[start Raw data]

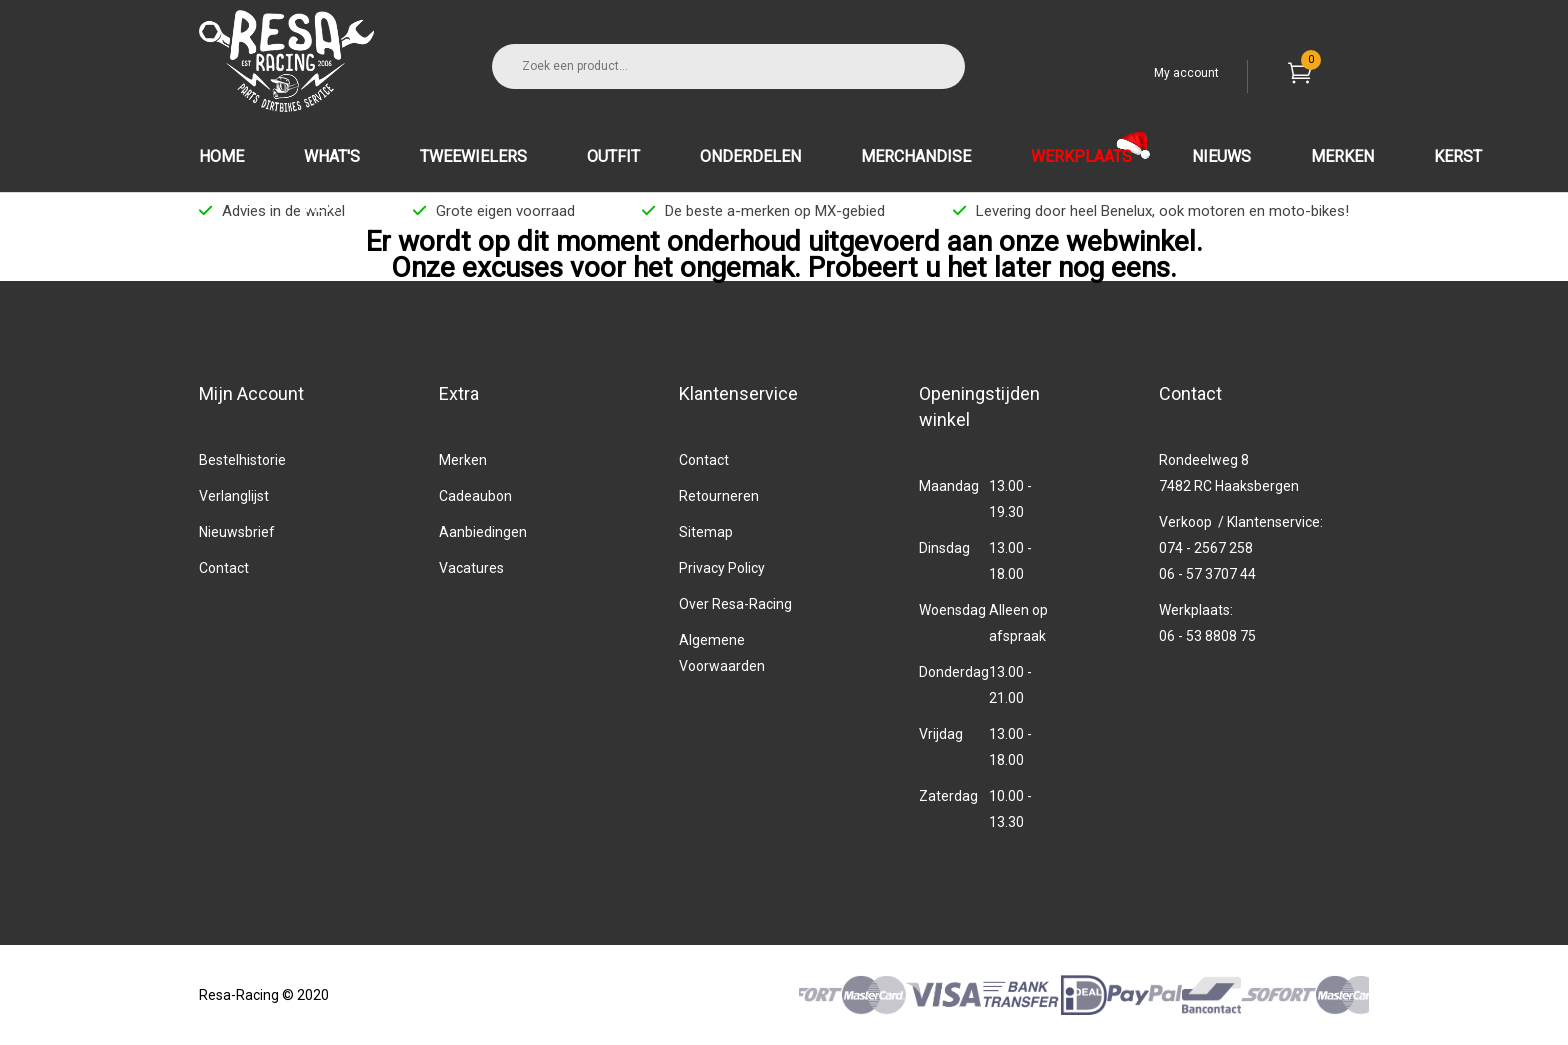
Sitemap (706, 532)
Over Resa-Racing (735, 604)
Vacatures (471, 568)
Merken (463, 460)
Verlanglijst (234, 496)
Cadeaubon (475, 496)
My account (1186, 73)
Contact (224, 568)
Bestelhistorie (242, 460)
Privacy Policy (722, 568)
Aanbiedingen (483, 532)
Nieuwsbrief (237, 532)
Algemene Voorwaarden (722, 653)
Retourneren (719, 496)
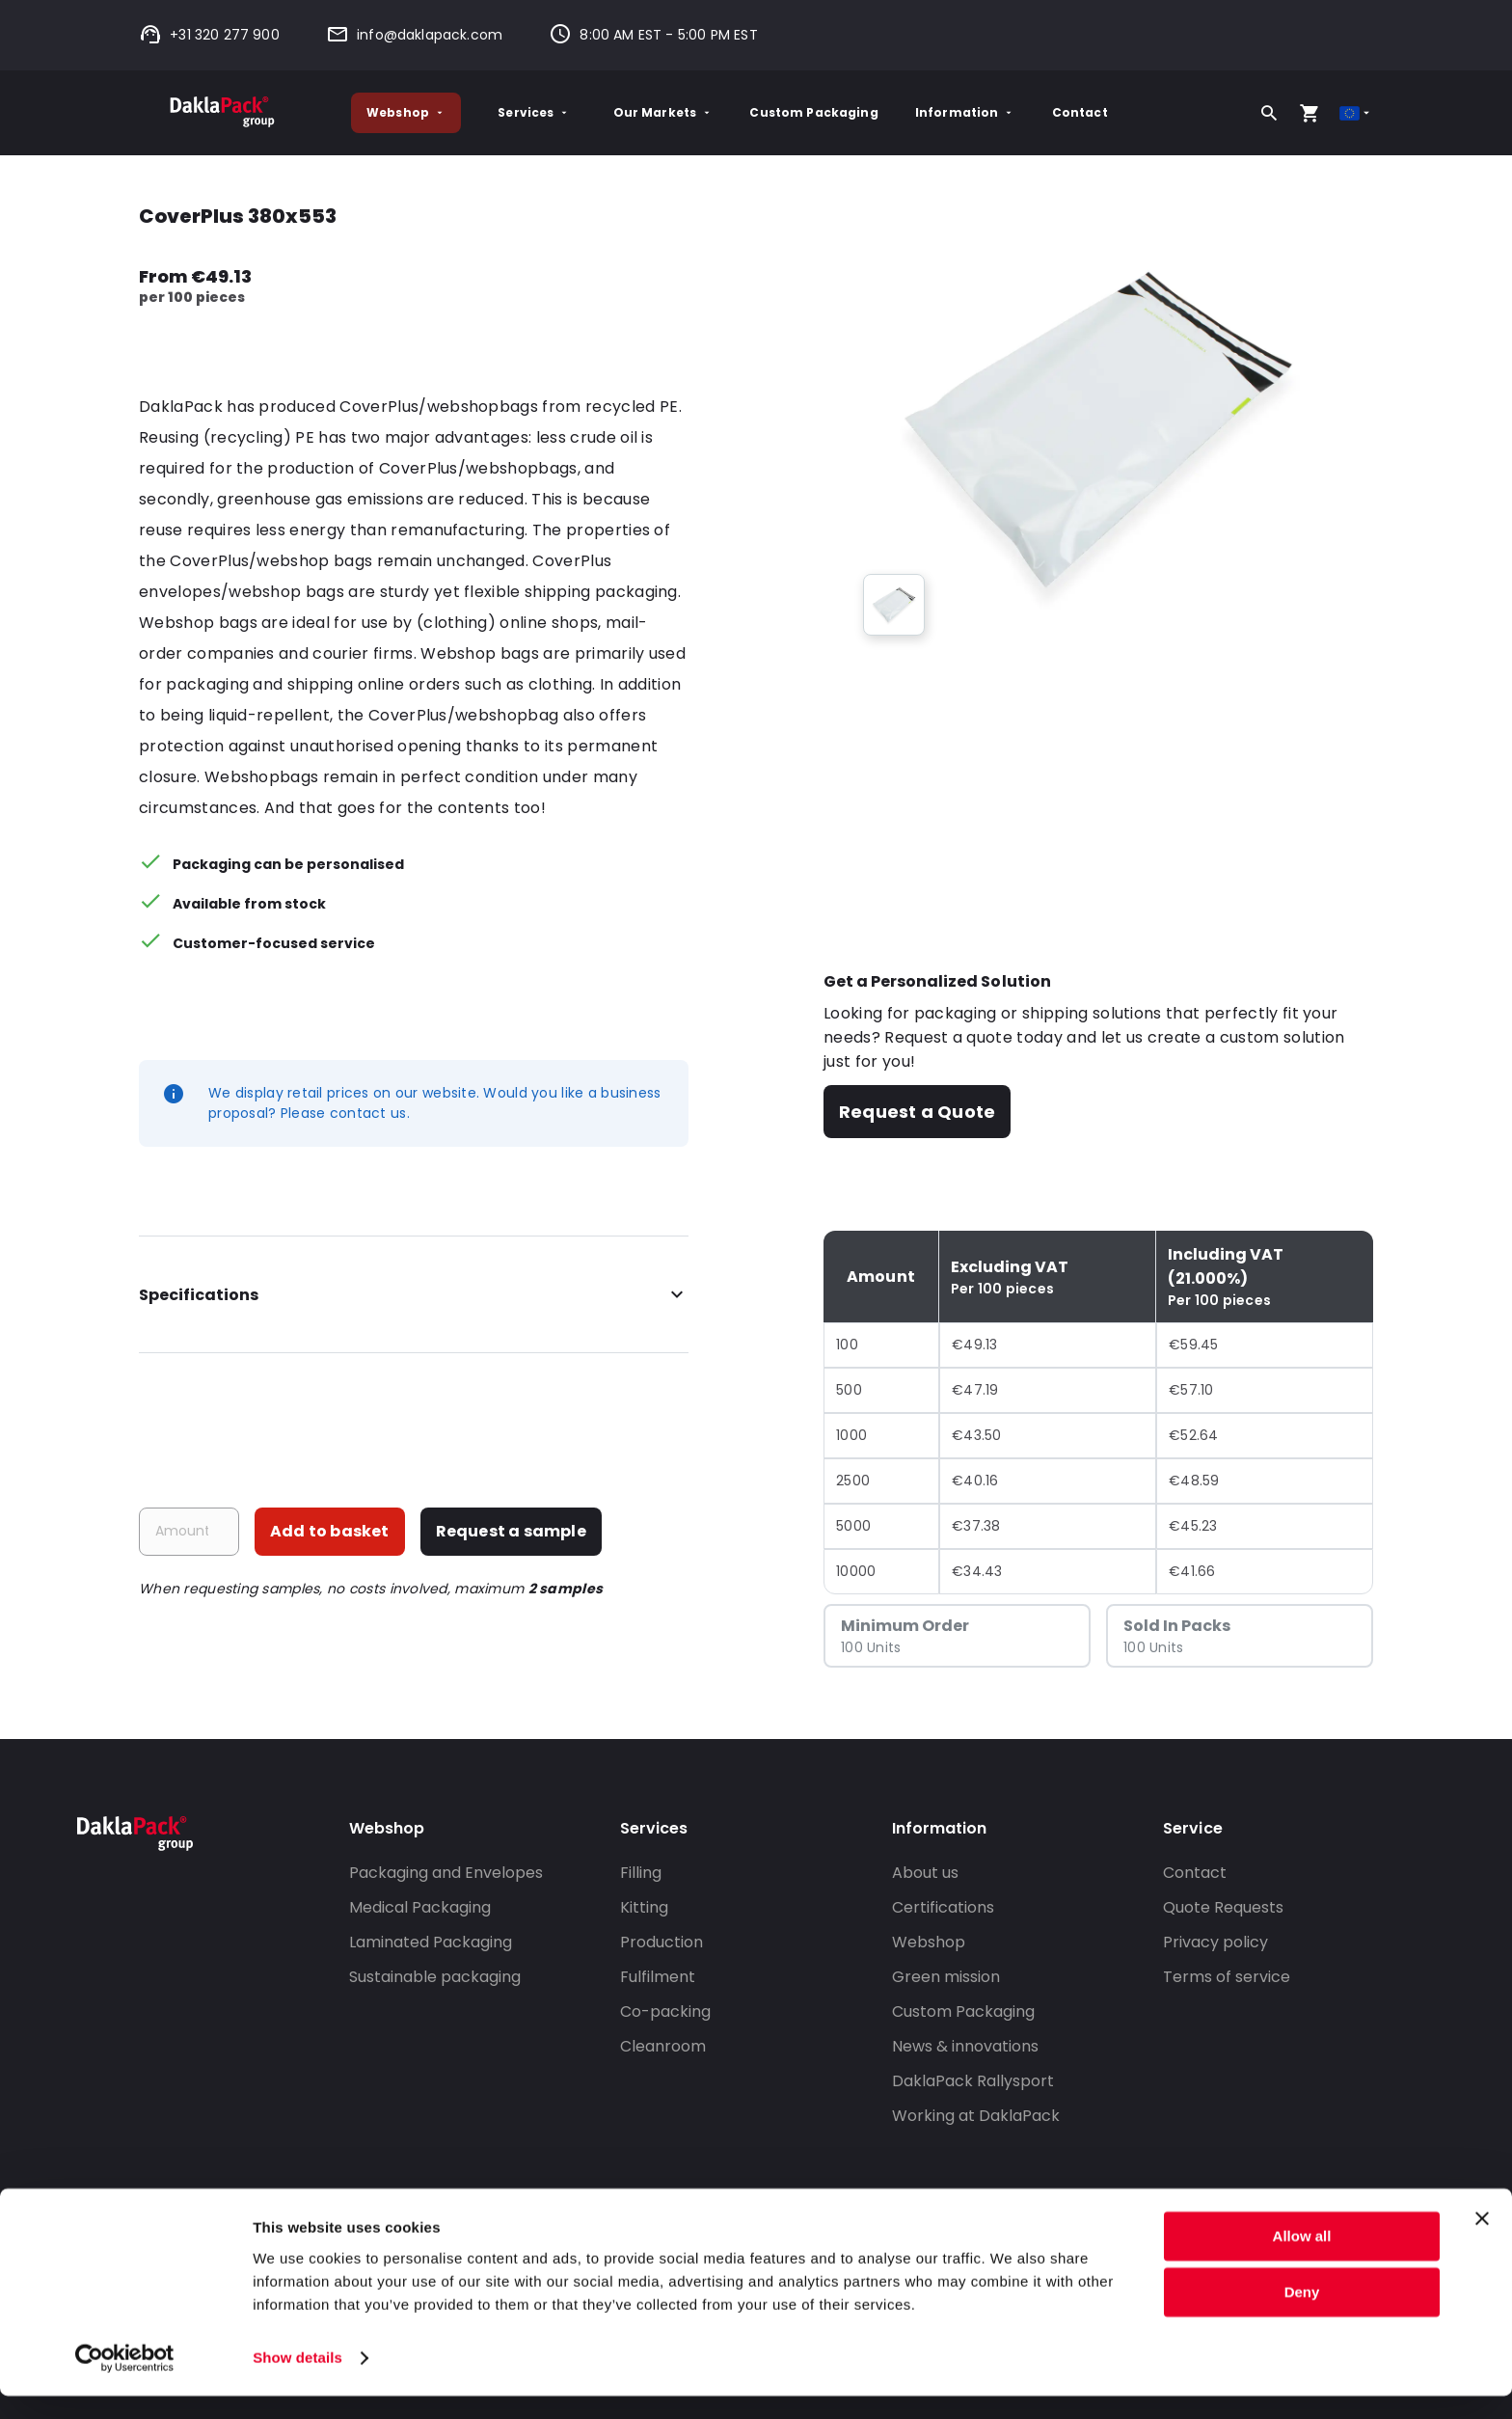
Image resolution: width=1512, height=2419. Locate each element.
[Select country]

[end Raw data]

→ **What needs to be done**
Write out the lines from the one containing "Retourneren (719, 496)" through the end of the entries as a JSON list of strings, one string per line, omitting blank lines and the pictures.

→ **Correct result**
[
  "Retourneren (719, 496)",
  "Image resolution: width=1512, height=2419. Locate each element.",
  "[Select country]"
]